Guacanagari told more tales of the riches of Cibao, which Columbus still thought was Cipangu (Japan). "The king ate in the caravel with the admiral... and gave him a repast of two or three kinds of ajes and with them shrimp and game, and other foods which they had, and some of their bread which they call cacabi [cassava made from yuca root].... The king now wore a shirt and gloves, which the admiral had given him, and he rejoiced more over the gloves than over anything which had been given to him... They brought the admiral a large mask, which had great pieces of gold in the ears and eyes and in other places... which the king himself placed on the admiral's head... " [Journal, Dec. 26, 1492]

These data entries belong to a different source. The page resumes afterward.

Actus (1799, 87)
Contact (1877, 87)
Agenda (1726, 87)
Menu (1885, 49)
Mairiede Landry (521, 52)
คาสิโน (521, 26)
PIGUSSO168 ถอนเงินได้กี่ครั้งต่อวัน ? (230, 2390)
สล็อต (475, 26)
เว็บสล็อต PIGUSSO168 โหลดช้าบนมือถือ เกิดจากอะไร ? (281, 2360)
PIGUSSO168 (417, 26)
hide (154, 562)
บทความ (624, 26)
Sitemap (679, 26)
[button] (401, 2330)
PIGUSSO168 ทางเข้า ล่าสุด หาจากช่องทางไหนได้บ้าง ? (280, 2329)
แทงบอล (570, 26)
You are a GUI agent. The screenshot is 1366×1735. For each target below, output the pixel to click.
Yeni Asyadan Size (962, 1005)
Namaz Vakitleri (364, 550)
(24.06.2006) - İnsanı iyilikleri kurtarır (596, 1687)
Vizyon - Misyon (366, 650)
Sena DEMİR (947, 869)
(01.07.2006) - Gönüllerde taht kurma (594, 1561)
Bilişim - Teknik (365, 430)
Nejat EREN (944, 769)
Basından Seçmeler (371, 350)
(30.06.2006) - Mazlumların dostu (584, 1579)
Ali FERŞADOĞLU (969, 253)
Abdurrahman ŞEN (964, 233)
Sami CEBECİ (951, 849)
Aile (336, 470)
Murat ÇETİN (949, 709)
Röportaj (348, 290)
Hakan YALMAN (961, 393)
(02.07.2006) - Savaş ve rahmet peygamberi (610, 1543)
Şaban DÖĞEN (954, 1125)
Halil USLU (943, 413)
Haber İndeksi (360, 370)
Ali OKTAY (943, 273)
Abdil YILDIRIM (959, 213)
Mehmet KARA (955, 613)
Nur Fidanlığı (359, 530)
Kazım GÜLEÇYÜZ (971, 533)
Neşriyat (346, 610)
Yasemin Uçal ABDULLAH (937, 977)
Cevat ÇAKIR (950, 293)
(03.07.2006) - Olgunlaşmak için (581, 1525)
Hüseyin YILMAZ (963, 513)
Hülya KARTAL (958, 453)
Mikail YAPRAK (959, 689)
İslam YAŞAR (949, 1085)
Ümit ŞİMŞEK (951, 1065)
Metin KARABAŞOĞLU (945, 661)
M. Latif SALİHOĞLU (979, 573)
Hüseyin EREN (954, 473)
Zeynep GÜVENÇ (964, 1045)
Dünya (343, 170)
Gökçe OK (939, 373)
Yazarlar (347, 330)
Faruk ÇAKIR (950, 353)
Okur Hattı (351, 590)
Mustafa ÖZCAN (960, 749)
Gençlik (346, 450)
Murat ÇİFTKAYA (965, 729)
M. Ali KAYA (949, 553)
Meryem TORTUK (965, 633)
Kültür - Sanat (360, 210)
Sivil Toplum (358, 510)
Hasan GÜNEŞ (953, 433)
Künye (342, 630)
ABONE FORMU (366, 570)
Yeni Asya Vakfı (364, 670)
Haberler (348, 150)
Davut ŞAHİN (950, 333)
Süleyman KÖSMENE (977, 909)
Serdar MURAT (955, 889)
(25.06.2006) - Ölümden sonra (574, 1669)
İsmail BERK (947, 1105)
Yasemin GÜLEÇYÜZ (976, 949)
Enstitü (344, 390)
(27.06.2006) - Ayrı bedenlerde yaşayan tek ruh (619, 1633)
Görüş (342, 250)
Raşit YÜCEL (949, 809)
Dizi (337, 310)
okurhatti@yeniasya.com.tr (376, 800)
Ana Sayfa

Villa de la Navidad: In these apparently friendly environs, Columbus used supplies salvaged from the Santa Maria to found a colony where he left 39 men, the rest sailing on the Niña: "...to [this colony] we give the name of our Lord of the Nativity [Villa de la Navidad]. And I commanded a fort to be built there... in which I left as many men as seemed necessary, with all kinds of arms, and plenty of food for more than a year." [Letter, 1493].  Columbus was confident that the fort would be safe from the natives. Its ultimate fate, however, would also rest on the actions of the colonists themselves.

Return to Spain: On January 4, 1493, Columbus departed for Spain, two days later meeting up again (after six weeks) with Pinzón and the Pinta. During a storm on Feb.14, fearing all record of the discovery might be lost, Columbus summarized his journal in the letter which has provided much of this description.